- _TO DO_
Please edit the items from the start through the line that contains "This screenshot has", replacing "Highest" with "Peak". Give those lines back with everything else unchanged.

- _DATA IN THIS EXERCISE_
===============
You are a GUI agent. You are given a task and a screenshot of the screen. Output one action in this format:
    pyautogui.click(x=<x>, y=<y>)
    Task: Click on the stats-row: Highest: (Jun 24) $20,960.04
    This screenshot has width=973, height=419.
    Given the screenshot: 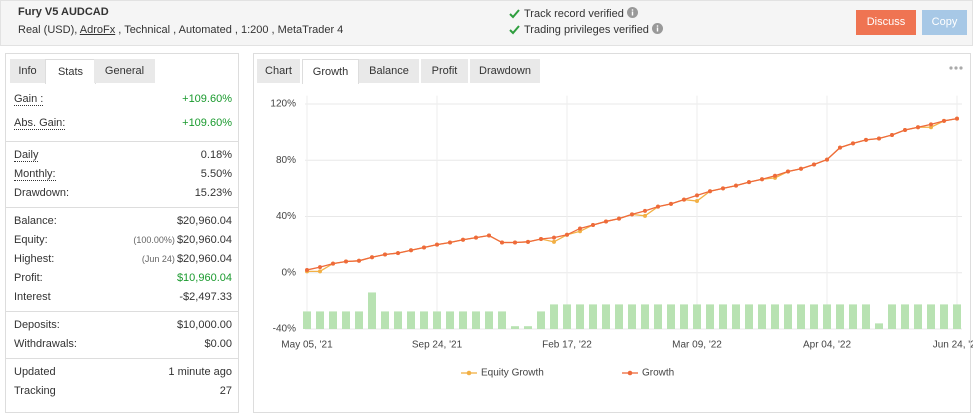 What is the action you would take?
    pyautogui.click(x=122, y=260)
===============
- _WRITTEN SOLUTION_
You are a GUI agent. You are given a task and a screenshot of the screen. Output one action in this format:
    pyautogui.click(x=<x>, y=<y>)
    Task: Click on the stats-row: Peak: (Jun 24) $20,960.04
    This screenshot has width=973, height=419.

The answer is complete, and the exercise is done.